There was only one word Ruso wanted to hear from Metellus. “Is my wife’s name off that list?”
“I can’t forget what I know, Ruso.”
“Then I’m not interested in anything else you have to say.”
“I’m sorry you see it that way,” said Metellus. “I wanted to thank you. And to explain one or two things.”
75
On the way back to Valens’s house, Ruso passed the chamber where he had promised Mithras a lamb in exchange for a baby. Had that brief guardianship of another man’s child been a cruel joke? Some kind of retaliation for his neglect of the correct rituals? He didn’t know. Perhaps he should have prayed to a god who was more interested in women. And if Tilla was praying to Christos and he was praying to somebody else, would the great ones work together, or cancel each other out in a fit of jealousy? He didn’t know that, either.
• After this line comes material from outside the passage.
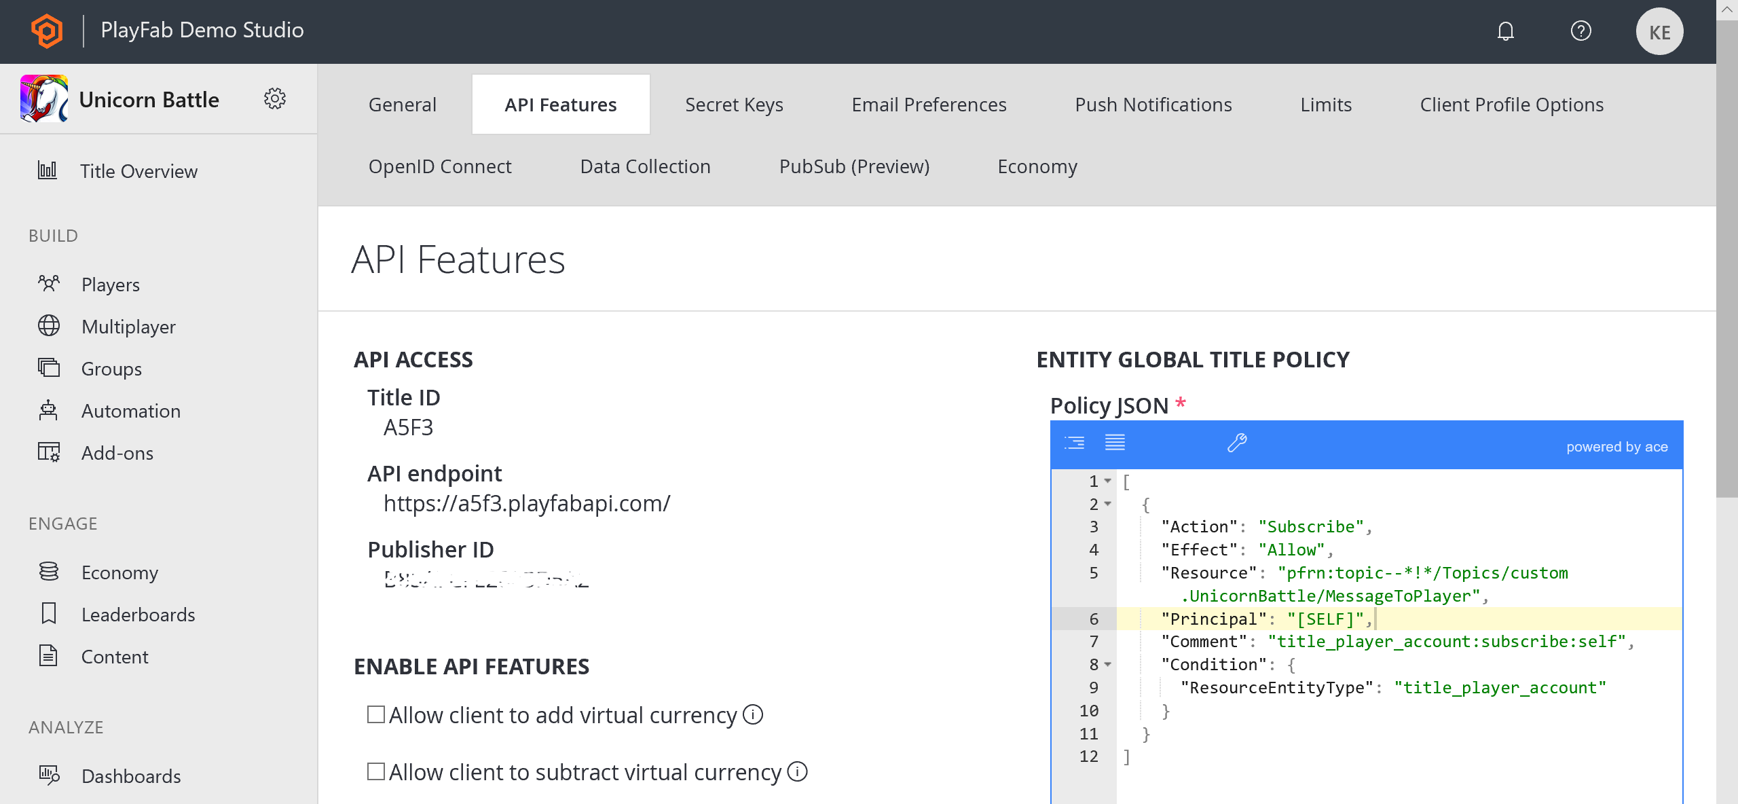Viewport: 1738px width, 804px height.
Task: Select the API Features tab
Action: [559, 105]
What he did know now, but was still finding hard to believe, was that Metellus had been involved with the whole Asper/Camma mess from the beginning. Metellus had tried to excuse himself, of course. It had been “only prudent” to install an agent in Verulamium with orders to investigate the alarming rumor of some agreement between the Iceni and the Catuvellauni. It was not Metellus’s fault that Asper had chosen to flirt with Camma on the pretext of seeking information. It was certainly not Metellus’s fault that Asper had lost sight of his orders and instigated a full-blown affair.
“I broke off all contact with him as soon as I found out,” Metellus explained. “It was clear that the man had no idea where his loyalties lay. So when he sent the first message saying he was investigating something of interest, I didn’t reply.”
“You told me you didn’t know anything about an investigation.”
“I lied,” said Metellus smoothly. “I was hoping you would find out what it was, and you have. I suppose he was planning to expose the forgery in an attempt to redeem himself. It’s a pity we can’t execute the forgers, but it would be politically inconvenient.”